Provided records
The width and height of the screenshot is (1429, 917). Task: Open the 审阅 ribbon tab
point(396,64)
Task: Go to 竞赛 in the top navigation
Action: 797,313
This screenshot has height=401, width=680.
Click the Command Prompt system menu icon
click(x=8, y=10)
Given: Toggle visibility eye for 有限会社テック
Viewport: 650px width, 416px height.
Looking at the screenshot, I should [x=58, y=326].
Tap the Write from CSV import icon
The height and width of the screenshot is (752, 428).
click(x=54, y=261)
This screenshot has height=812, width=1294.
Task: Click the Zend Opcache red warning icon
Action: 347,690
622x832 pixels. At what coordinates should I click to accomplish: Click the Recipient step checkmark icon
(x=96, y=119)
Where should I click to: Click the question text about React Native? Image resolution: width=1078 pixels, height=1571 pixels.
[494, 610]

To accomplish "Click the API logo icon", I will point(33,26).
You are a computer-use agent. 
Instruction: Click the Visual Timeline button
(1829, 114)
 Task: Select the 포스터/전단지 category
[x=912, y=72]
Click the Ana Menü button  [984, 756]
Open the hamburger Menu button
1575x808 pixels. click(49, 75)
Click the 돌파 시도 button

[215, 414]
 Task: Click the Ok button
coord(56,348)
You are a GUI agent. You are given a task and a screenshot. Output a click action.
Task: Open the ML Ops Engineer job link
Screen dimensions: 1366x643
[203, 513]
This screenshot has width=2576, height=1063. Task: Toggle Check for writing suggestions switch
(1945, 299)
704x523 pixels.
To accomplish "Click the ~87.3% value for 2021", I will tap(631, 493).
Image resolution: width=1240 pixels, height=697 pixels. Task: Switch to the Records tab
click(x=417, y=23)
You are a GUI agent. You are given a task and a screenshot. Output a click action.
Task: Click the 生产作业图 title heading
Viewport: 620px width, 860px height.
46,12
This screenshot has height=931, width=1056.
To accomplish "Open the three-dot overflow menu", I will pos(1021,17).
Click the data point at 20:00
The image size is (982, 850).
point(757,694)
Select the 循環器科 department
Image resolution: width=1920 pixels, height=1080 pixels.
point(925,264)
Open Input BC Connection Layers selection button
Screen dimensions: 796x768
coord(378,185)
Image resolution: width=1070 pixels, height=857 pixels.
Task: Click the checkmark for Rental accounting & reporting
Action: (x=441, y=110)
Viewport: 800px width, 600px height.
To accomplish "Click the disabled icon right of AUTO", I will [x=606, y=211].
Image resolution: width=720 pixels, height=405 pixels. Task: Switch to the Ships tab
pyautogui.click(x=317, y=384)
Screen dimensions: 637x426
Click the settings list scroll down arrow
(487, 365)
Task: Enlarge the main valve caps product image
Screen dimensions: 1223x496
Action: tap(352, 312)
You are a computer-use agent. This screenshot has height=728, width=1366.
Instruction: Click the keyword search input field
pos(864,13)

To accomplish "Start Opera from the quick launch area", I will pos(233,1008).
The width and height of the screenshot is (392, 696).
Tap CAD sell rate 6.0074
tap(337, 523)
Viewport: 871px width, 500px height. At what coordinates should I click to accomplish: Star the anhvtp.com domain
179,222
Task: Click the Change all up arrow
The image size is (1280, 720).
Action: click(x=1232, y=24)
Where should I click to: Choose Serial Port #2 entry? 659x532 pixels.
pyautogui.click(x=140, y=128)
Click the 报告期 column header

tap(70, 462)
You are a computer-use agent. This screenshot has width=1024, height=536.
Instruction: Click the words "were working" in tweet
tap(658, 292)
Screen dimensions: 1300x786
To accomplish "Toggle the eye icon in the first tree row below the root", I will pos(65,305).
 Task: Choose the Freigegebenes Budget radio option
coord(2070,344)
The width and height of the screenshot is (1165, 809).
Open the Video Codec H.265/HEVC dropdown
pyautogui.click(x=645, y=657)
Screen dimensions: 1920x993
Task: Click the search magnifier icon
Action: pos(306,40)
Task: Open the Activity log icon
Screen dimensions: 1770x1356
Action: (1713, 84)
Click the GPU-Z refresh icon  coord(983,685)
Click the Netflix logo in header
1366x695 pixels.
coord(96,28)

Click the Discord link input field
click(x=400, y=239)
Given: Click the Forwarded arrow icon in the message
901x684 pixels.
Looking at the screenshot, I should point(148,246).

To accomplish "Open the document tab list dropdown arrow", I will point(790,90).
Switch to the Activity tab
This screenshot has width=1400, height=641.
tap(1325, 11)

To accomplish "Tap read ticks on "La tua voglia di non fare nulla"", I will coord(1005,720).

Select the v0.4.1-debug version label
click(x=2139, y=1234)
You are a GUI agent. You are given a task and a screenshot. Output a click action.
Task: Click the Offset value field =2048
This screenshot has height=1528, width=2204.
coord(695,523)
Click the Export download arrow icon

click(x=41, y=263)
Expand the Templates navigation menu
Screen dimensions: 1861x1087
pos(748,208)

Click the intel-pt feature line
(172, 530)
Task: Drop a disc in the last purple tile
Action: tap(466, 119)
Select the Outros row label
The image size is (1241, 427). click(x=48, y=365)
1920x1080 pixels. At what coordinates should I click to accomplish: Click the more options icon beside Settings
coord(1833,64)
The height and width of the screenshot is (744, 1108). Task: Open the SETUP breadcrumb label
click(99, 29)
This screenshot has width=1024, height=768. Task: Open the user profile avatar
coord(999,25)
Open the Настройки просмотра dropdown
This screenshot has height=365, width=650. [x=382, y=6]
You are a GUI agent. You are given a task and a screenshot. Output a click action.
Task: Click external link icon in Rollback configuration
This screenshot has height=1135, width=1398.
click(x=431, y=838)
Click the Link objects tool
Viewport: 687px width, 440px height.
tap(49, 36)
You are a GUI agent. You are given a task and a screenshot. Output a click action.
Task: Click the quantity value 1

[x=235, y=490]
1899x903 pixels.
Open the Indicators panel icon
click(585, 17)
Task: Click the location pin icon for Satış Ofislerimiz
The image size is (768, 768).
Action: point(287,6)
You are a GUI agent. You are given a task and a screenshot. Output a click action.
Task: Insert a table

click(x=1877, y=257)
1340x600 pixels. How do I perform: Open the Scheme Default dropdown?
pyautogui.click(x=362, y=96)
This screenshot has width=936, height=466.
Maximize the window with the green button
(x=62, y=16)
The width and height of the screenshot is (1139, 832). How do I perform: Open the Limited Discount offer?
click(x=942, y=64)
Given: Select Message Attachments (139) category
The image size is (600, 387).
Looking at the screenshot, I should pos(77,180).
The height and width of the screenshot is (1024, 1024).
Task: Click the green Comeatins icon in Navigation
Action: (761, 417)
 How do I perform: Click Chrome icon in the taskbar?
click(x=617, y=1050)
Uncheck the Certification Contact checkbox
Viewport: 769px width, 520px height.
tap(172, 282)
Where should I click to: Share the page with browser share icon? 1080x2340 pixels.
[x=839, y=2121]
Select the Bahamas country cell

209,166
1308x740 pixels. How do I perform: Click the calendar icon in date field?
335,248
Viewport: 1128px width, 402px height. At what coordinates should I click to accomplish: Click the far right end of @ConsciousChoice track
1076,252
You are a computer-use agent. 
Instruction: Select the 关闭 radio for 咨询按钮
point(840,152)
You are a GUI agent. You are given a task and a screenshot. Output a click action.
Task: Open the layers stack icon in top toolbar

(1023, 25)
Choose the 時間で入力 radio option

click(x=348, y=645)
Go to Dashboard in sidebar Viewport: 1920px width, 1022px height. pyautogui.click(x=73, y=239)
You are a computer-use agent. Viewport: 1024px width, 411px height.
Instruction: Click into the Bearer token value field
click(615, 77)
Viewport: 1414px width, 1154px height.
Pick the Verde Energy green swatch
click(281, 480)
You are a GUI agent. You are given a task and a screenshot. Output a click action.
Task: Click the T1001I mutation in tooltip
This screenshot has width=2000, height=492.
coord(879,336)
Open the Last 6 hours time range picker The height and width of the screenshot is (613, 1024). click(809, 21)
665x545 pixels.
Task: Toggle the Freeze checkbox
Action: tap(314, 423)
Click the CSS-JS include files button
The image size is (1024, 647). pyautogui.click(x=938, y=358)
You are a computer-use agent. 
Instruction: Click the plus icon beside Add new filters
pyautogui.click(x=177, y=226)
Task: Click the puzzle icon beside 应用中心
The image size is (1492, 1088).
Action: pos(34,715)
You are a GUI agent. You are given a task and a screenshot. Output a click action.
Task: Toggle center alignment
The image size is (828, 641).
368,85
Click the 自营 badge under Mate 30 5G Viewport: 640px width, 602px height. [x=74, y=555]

Goal
Return the lines of the material from the line containing "Image resolution: width=720" up to and including the line containing "pos(864,13)", reproduced exactly.

Final result
Image resolution: width=720 pixels, height=405 pixels. Task: Switch to the Ships tab
pyautogui.click(x=317, y=384)
Screen dimensions: 637x426
Click the settings list scroll down arrow
(487, 365)
Task: Enlarge the main valve caps product image
Screen dimensions: 1223x496
Action: tap(352, 312)
You are a computer-use agent. This screenshot has height=728, width=1366.
Instruction: Click the keyword search input field
pos(864,13)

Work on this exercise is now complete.